India: RBI stands firm in April but signals Iran war risks
RBI stands pat amid Iran war: On 8 April, the monetary policy committee of the Reserve Bank of India (RBI) voted unanimously to leave its policy rate at 5.25%. April’s hold had been largely priced in by the market, with the RBI still expected by economists to stand pat for the foreseeable future amid the Iran war.
RBI hikes inflation forecasts and signals upside price risks: In post-decision comments to the press, Governor Sanjay Malhotra said that the monetary policy committee had deemed it “prudent to wait and watch” how the outlook for GDP growth and inflation evolves in the near term, with risks including the protracted Iran conflict and the likely emergence of an El Niño weather pattern this year. As a result of the Iran war and El Niño, the RBI hiked its inflation forecasts for the fiscal year ending March 2027 (FY 2026) by 0.4 percentage points to 4.6% and said price risks were to the upside. The RBI also published its first-ever forecast of core inflation, pegging it at 4.4% for FY 2026. Both projections are above the Bank’s 4.0% inflation target.Meanwhile, the RBI left its forecast for GDP growth in FY 2026 unchanged at 6.9%, slightly above our Consensus, bolstered by recent trade deals and a relatively expansionary budget.

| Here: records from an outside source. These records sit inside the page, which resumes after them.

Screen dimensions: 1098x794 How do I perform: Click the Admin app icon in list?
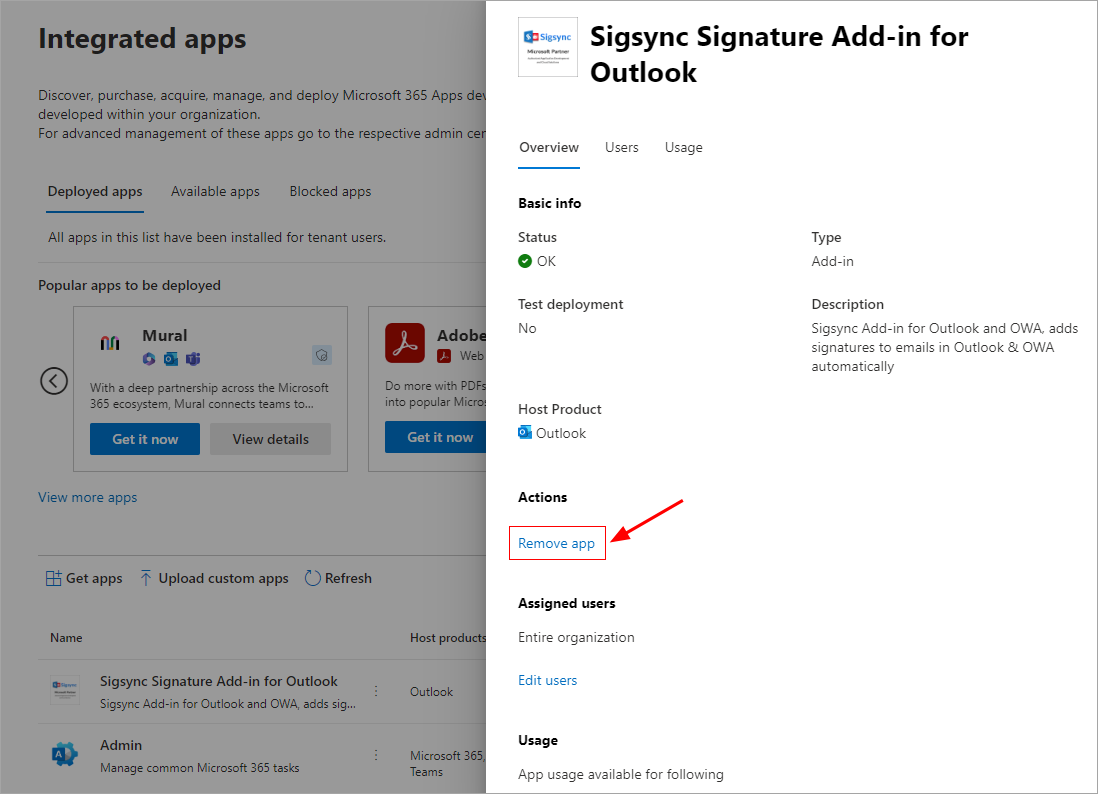click(65, 755)
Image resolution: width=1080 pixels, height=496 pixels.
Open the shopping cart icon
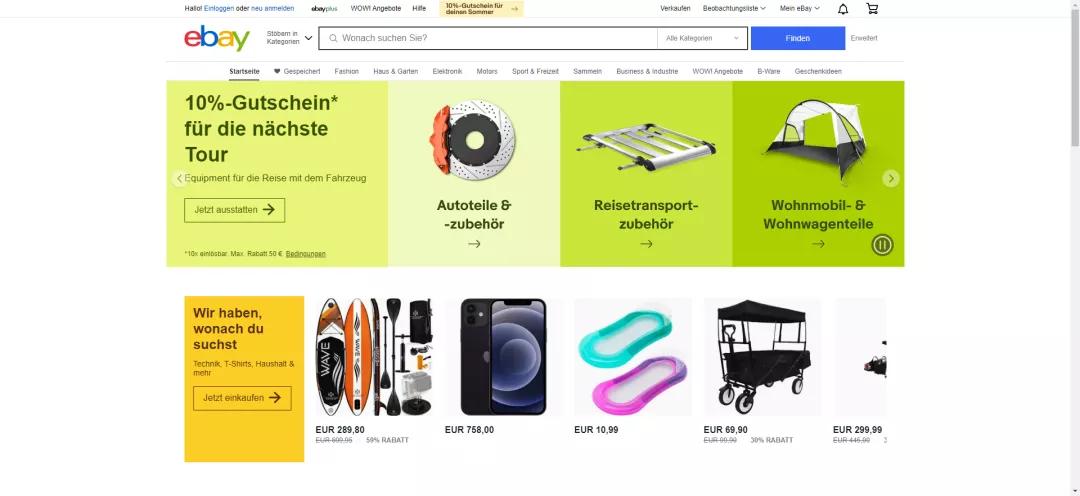[872, 8]
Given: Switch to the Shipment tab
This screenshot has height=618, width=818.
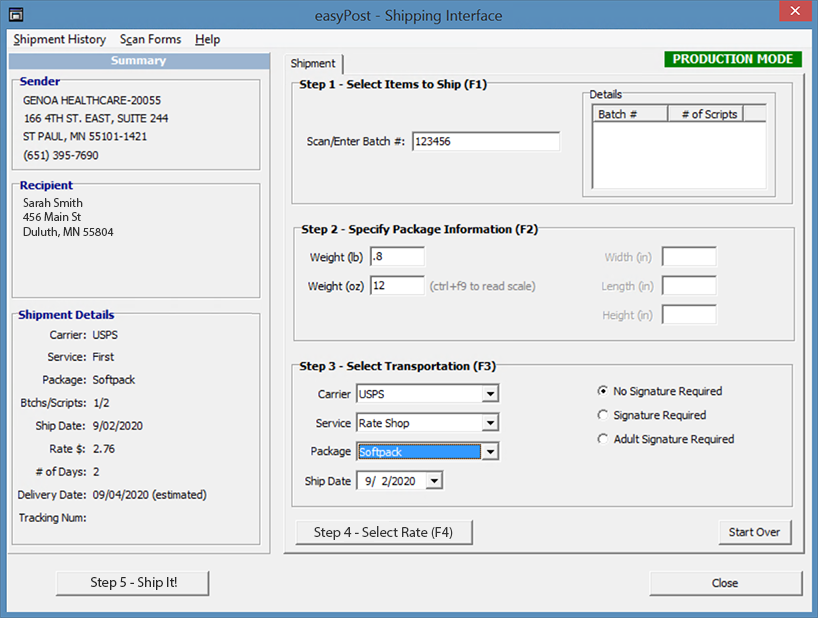Looking at the screenshot, I should pyautogui.click(x=313, y=63).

RBI maintains a neutral stance: The monetary policy committee decided to leave its monetary policy stance as ‘neutral’, in line with our Consensus Forecast for the RBI to keep rates steady for the near future. Still, the era of what the RBI Governor had called India’s “rare Goldilocks period” of low inflation and strong GDP growth is being threatened by the Iran war. The RBI said its forecasts assume that oil prices average USD 85 per barrel this year, but added that a 10% upside deviation from this projection would push up inflation by 0.5 percentage points, meaning price growth would be notably above the 4.0% target.The RBI’s next meeting is set for 3–5 June.
Panelist insight: EIU analysts align with our Consensus view:
“We expect the repo rate to remain at 5.25% throughout 2026, with the neutral stance preserved well into the medium term. Risks to the inflation trajectory beyond crude oil and metals prices include an evolving El Niño situation or any sustained shortage of fertiliser, either of which could have an adverse effect on food prices […]. We judge the risk of a tightening cycle starting in [calendar year] 2026 at a slim probability of 15%.”Economists at Goldman Sachs are more hawkish:“We maintain our call of 50bp policy rate hikes in [calendar year] 2026: We continue to expect a cumulative 50bp of policy rate tightening in 2026, as we expect core goods inflation to firm in 2H CY26, as manufacturers pass through higher input costs. That said, the overnight de-escalation in the Middle East conflict and the INR’s over 2% appreciation (vs. USD) following the RBI’s regulatory intervention, increase the risk that the MPC opts to remain on hold for longer.”